В поэтах я изумленно опознал группу московских гостей, несколько лет назад объединившихся под вывеской «Прециозных шалунов» и тогда же, несколько лет назад, бывших очень популярными. Вдохновленные успехом своей грациозно глупой поэзии, шалуны издали том прозы, и на этой довольно-таки посредственной прозе их звезда закатилась. Как я убедился, они не унывали и разъезжали по городам и весям с новой программой.
Я поискал взглядом самого знаменитого шалуна, Бубенцова. Он сидел за столиком в кругу массивных дам, чуть обрюзгший, чуть потасканный, изменивший стиль в одежде — но тем не менее все тот же: прециозный, бойкий, неунывающий и многоречивый. Дамы угощали его шампанским. Откуда-то появились молодые модники, тинейджеры-петиметры, представители тусовок. Все это блистало, орало, пенилось и влеклось к эстраде. Справившись с бархатной хваткой пиджака, я приободрился и начал получать удовольствие.

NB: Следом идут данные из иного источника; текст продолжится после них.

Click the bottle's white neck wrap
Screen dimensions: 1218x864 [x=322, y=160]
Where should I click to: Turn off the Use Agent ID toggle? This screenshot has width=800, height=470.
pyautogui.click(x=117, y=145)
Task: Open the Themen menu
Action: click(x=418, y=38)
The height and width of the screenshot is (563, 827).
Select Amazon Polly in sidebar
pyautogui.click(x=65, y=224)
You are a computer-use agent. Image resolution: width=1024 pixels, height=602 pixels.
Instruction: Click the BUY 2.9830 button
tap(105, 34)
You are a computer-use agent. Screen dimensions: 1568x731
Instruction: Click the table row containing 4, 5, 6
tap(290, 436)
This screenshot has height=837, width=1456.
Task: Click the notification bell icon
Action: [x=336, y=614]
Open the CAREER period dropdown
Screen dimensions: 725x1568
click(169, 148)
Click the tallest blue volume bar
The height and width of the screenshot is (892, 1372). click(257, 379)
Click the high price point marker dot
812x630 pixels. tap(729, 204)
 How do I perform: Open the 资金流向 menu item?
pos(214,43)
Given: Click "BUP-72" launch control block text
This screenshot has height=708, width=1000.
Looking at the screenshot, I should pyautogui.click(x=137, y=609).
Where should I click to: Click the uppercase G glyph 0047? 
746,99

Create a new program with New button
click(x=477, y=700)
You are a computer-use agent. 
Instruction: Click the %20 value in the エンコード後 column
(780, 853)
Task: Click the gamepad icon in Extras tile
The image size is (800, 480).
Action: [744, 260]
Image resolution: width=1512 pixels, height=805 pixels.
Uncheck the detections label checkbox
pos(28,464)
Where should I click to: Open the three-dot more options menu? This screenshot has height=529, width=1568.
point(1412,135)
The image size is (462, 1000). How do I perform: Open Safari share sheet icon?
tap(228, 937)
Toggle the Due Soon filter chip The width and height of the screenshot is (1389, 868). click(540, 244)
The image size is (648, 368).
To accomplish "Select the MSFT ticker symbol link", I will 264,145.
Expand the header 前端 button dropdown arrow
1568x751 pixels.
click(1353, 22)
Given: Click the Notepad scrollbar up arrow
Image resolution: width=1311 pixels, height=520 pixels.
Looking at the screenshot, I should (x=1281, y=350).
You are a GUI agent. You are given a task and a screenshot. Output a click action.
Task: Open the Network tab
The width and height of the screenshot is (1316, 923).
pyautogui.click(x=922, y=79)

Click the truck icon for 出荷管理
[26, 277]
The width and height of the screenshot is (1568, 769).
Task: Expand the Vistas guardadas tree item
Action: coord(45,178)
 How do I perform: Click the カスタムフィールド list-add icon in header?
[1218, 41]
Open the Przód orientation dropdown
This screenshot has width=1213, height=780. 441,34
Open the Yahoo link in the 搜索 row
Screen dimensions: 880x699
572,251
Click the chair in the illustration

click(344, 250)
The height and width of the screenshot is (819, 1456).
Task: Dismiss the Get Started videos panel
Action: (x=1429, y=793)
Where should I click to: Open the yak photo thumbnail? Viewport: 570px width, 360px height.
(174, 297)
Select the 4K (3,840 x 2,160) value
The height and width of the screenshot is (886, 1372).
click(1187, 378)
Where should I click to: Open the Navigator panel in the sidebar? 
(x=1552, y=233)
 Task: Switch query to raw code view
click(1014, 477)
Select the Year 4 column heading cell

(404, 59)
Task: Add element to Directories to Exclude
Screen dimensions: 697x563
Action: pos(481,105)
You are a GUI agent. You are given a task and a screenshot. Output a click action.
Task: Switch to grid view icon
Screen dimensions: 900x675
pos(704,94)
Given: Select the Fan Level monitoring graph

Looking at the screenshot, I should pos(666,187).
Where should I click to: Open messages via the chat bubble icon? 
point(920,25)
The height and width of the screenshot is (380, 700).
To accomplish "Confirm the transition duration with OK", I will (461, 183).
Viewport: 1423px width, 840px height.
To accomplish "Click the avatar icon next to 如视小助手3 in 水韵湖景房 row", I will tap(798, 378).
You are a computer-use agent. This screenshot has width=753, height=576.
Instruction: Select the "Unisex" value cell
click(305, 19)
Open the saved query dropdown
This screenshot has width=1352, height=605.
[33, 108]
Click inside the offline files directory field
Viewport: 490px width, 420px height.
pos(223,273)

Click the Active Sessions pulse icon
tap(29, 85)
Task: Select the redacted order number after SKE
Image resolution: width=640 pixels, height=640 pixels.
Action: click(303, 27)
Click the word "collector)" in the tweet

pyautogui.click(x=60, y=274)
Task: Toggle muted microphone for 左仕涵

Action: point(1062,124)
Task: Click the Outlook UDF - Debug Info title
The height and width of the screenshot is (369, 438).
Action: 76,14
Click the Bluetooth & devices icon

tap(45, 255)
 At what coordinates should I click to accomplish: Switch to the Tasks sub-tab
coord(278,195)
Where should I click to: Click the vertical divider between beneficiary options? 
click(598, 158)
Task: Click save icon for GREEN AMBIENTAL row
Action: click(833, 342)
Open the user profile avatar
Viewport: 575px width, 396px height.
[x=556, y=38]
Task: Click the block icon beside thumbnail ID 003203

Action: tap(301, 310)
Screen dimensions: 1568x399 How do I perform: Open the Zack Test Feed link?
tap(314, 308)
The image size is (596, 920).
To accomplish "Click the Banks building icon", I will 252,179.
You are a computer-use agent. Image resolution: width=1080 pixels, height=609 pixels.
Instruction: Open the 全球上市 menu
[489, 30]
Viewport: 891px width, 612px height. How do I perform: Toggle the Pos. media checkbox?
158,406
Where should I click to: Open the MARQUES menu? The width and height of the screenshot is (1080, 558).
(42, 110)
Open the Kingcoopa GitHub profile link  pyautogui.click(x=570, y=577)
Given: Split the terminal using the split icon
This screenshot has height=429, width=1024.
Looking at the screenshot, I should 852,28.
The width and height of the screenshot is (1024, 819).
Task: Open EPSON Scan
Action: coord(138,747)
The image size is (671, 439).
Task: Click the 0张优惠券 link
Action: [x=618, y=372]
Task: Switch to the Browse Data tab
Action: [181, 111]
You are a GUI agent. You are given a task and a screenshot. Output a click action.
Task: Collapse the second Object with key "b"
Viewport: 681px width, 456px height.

Я получал удовольствие и не мешал веселиться Григорию, то и дело отбегавшему к столикам каких-то своих знакомых. Знакомых оказалось много, почти все приглашали, мы сновали, вскоре я увидел себя в одной компании с Бубенцовым. Дамы на этот раз были помоложе и менее многочисленны. Бубенцов разглядывал меня несколько озадаченно, но дружелюбно.
— Интересуетесь поэзией? — спросил он наконец.
— Нет, стриптизом.
— На что тут смотреть, — сказала одна из дам.
— Как же, — сказал я, — почему же. Вон та, рыженькая… Но ведь наблюдение — даже если его предмет нехорош и неинтересен — хорошо и интересно само по себе, как самый безболезненный способ приобщиться к жизни. Наблюдения, метафизика… Метафизика стриптиза. Славное название для романа, верно?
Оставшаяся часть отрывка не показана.